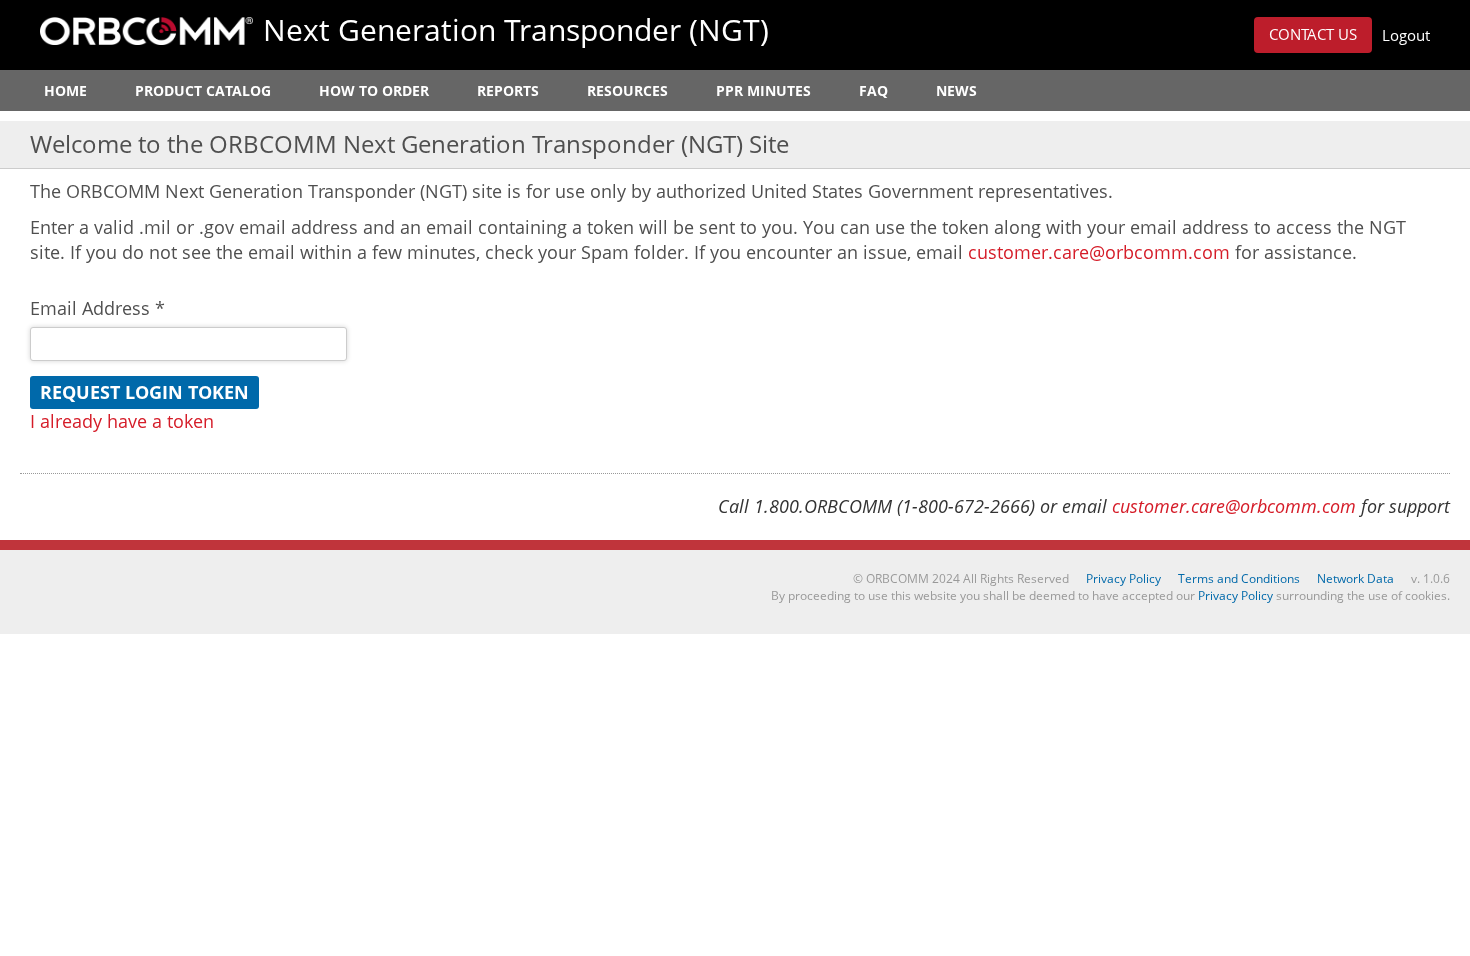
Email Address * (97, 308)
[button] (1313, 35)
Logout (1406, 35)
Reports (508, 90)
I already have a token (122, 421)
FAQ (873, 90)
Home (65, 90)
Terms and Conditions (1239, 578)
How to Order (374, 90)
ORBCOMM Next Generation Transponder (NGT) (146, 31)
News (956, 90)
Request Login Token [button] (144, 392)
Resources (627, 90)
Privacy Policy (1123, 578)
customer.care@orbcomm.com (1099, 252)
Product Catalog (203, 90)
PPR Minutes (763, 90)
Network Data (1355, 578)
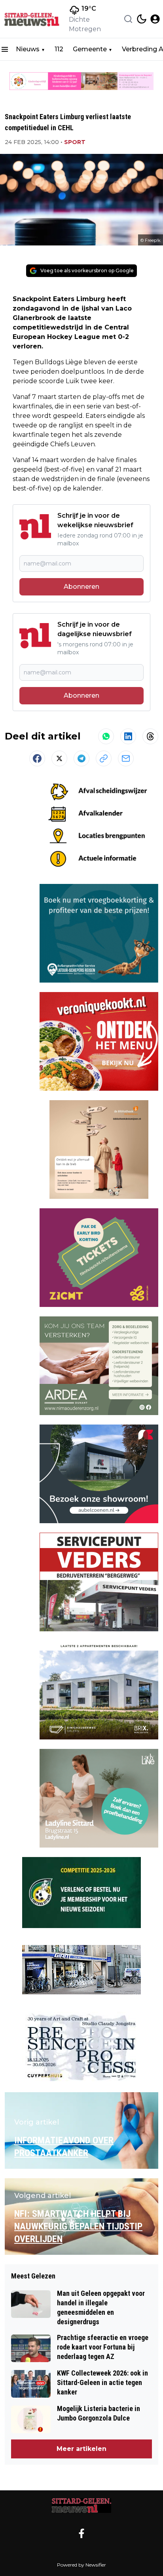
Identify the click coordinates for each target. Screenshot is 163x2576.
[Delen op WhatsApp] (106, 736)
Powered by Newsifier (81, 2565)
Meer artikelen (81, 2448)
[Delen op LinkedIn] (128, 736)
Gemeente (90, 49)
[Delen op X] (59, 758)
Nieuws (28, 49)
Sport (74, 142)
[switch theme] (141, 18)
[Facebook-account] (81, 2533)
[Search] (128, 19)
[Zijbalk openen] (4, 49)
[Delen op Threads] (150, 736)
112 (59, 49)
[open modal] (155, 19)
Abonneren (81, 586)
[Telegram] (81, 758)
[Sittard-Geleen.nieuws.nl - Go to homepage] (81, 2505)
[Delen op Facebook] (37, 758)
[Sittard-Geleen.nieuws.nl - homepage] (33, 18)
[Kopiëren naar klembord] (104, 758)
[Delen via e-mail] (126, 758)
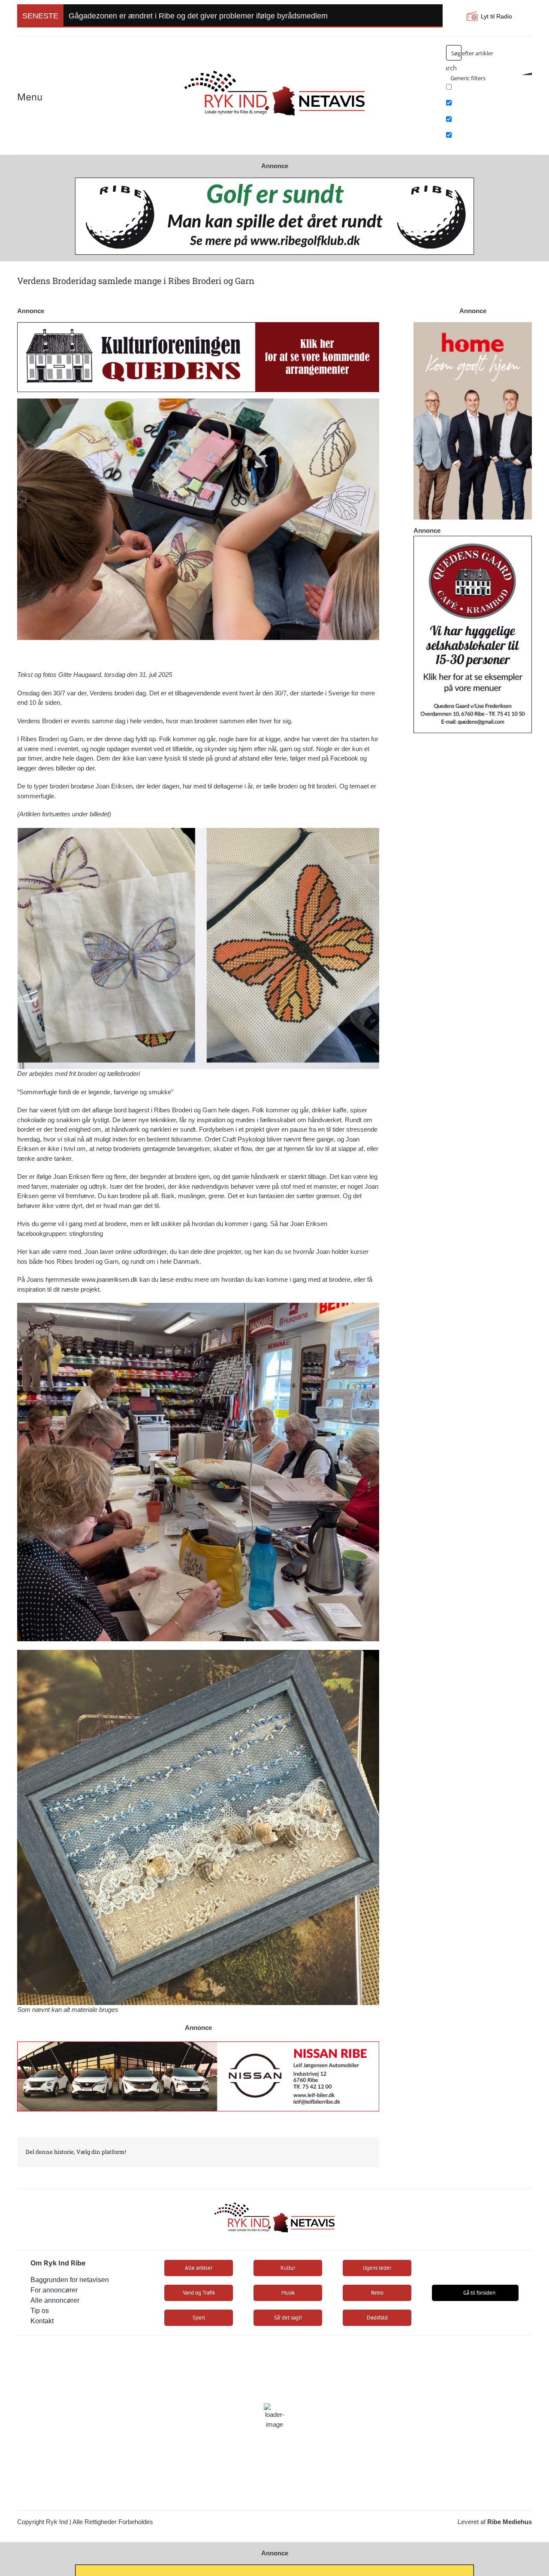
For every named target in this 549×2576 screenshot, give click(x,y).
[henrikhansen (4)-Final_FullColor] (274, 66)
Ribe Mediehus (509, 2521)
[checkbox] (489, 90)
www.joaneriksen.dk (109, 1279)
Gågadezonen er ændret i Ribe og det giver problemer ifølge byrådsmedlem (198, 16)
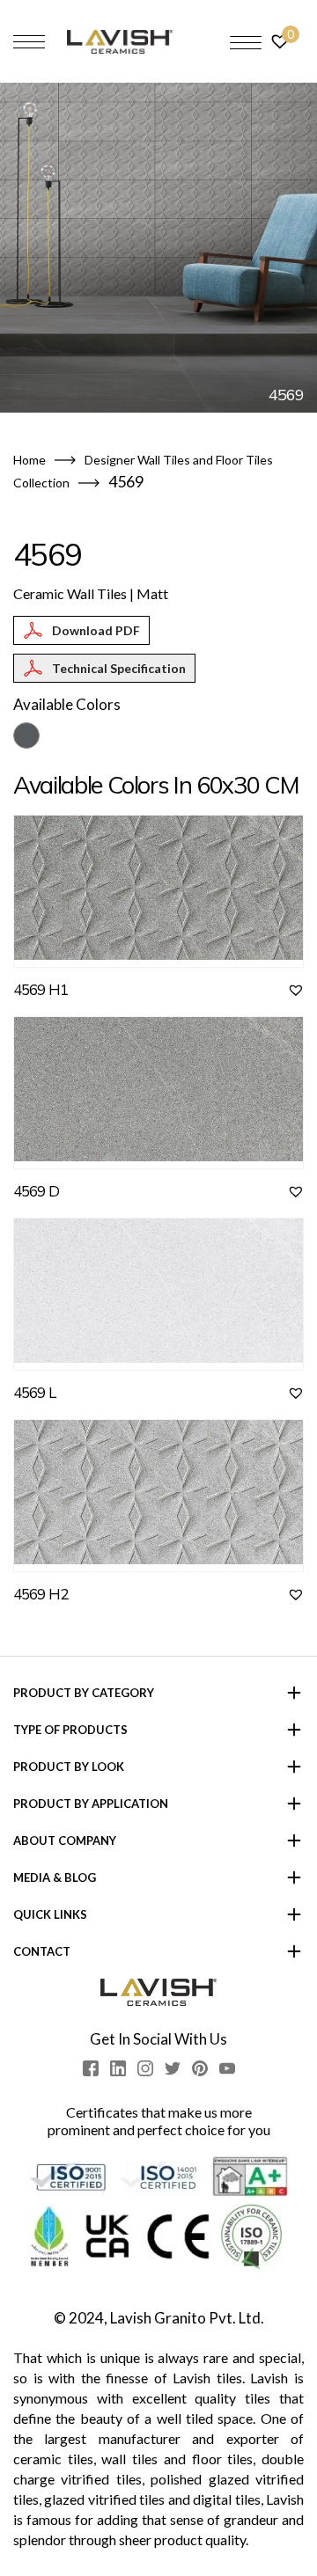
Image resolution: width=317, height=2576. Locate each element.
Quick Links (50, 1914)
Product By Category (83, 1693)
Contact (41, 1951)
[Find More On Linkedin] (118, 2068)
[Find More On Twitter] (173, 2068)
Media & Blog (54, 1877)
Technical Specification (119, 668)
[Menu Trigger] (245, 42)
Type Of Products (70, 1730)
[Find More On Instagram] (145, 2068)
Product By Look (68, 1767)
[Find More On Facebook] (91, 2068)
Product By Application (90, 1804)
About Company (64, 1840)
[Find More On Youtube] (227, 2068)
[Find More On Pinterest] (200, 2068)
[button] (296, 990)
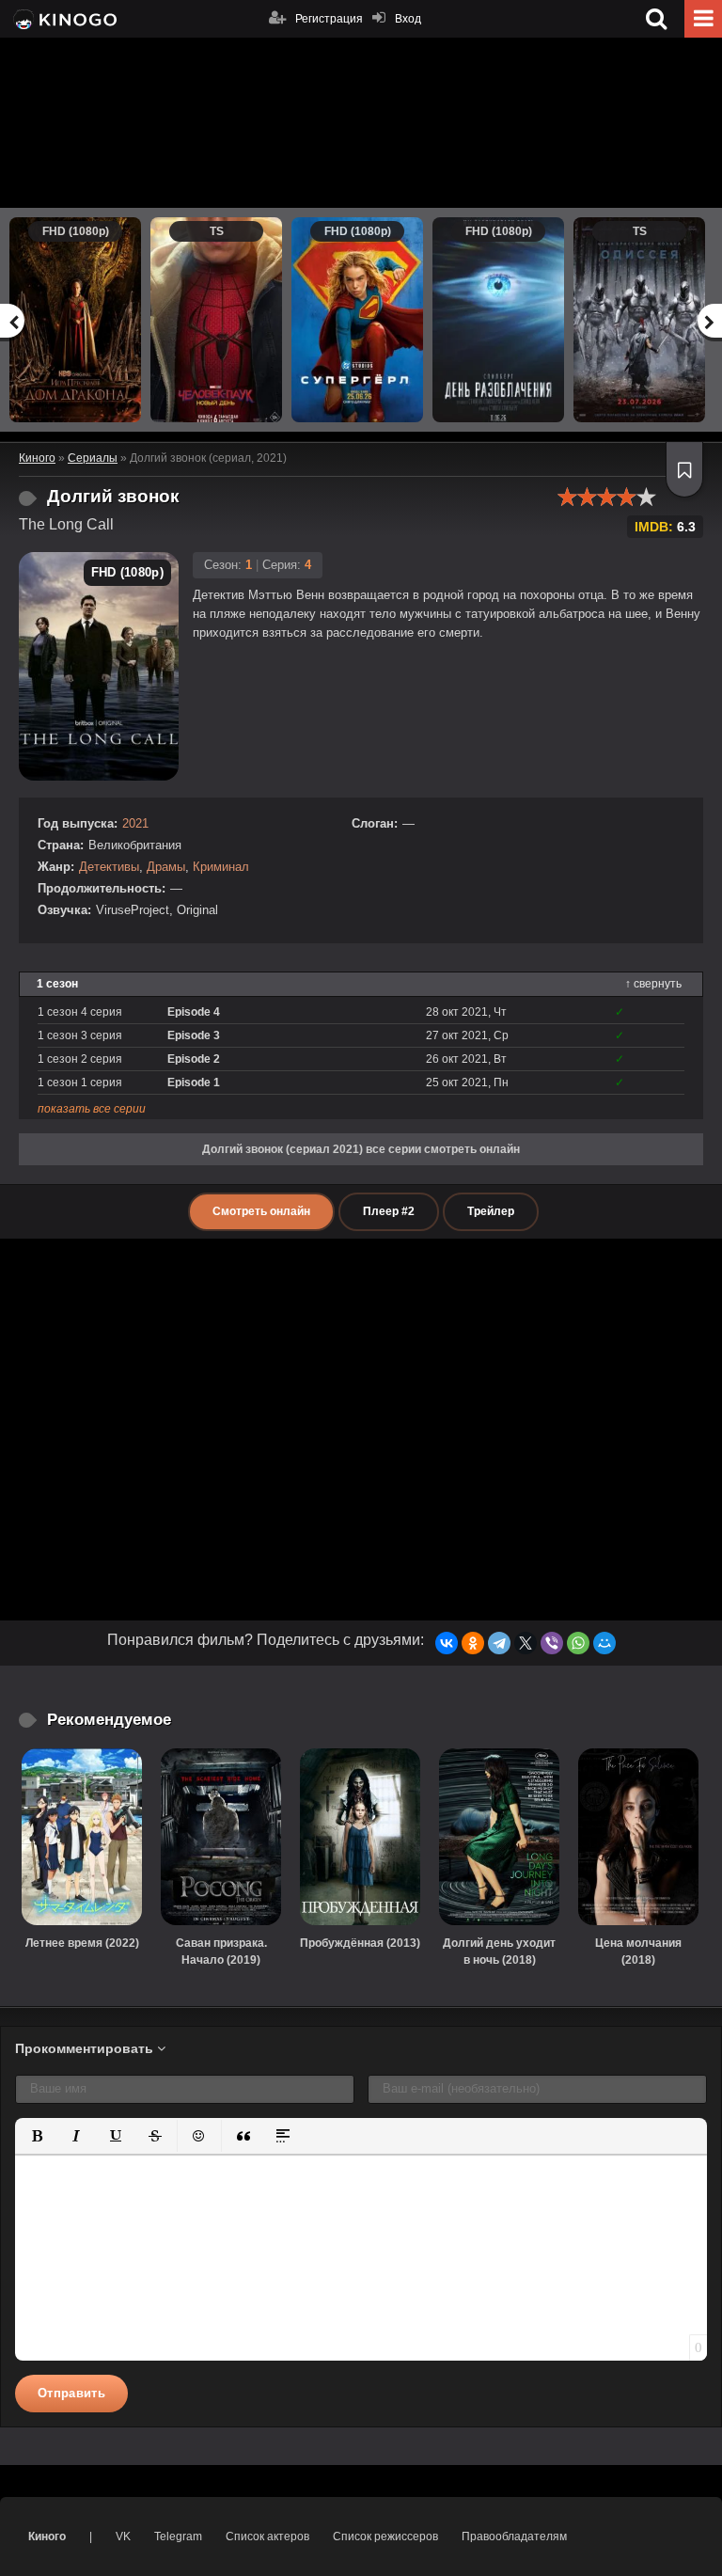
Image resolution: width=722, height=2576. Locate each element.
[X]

__What the task requires__:
From the listing above, return each line with the word "Image".

__Exercise response__:
Image resolution: width=317, height=2576. Locate each element.
Image resolution: width=722, height=2576. Locate each element.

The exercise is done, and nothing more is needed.